定年間近になり、年老いた両親の介護のため実家で暮らした。母親は老人ホームにお世話になっているので直接介護することはなかった。父の食事の支度や身の周りの世話をするのが、主な仕事であった。はっきり言って暇であった。実家の近くにゴルフ場がある。新千葉CCは車で5分。東千葉CCは10分とゴルフをするには恵まれた環境にあった。加えて子供の頃の仲間が大勢いる。みんなゴルフ好きである。ちょくちょくゴルフのお誘いがかかる。僕は上記のゴルフコースのメンバーとなり仲間に入れてもらった。それからは熱心にゴルフに取り組んだ。

1日おきにゴルフ場に足を運んだ。その間にも練習場(ドライビングレンジ)でスイングチェックをする。まさにゴルフ中毒の生活をしていた。ある日、練習場で座席の前を見たら故大橋巨泉氏が練習をしていた。さすがに上手い。ボーリングもプロ並だし、何をやらせても一流である。氏はゴルフ場の近くのレイクサイドヒルに居を構えていた時期があった。
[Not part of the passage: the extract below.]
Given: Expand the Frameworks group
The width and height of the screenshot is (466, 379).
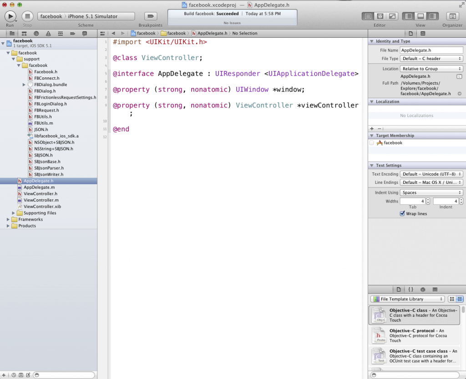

僕の腕前といえば、もともと不器用なのか、ゴルフのセンスがないのか、努力に比例した上達は望めなかった。シングルプレーヤーにはまだまだ時間がかかるようであった。ちなみに大橋巨泉氏とその後輩、小倉智昭氏は東千葉CCのメンバーであった。

話はかわる。僕はゴルフ発祥の地スコットランドでリンクスゴルフを体験したい。そんな気持ちは若いころから抱いていた。それを実現するきっかけになったのは、サイパンでゴルフを楽しんだときであった。シーサイドコース特有の強風の中をプレーした。風に負けないドローボールも打てるようになったからだ。なんとしてもリンクスでゴルフがしたい。そんな熱い思いが込みあげてきた。そして旅立った。この旅の主要なテーマは全英オープンの観戦と名門のリンクスゴルフを訪ねることであった。最初は皆とワイワイ楽しみながら行くことを考えていた。だが、突然思い立っての計画に仲間が集まらなかった。結果として一人旅になった。

英国とアイルランドの海岸地帯には、「リンクスランド」と呼ばれる起伏に富んだ広大な砂丘地帯がある。農耕には適していないのにゴルフには最適という不思議な大地だ。
僕はこれまで、米国、カナダ、オーストラリア、ニュージーランドなどの海外のゴルフ場でプレーしたことがある。しかし、リンクスほど熱く燃え興奮したことはなかった。なぜそんなにリンクスに惹きつけられるのか不思議だ。多分それは神の創った自然の美しさが、心を揺さぶるためかも知れない。
遠い異国に約一月過ごしたが、少しも不安を感じなかった。むしろ達成感に満足していた。もともと放浪好きの僕は、20代の頃よく単独行の山旅を楽しんだ。一人で行動することに慣れていたためかも知れない。当初ゴルフ場を予約するのに、一人で大丈夫なのか心配したが全く問題が無かった。スコットランドのゴルフ場はたいていビジター歓迎、「お一人様」OKである。また、片言の英語ながら現地の人と交流し、いろいろな親切を受けたことは忘れられない想い出になった。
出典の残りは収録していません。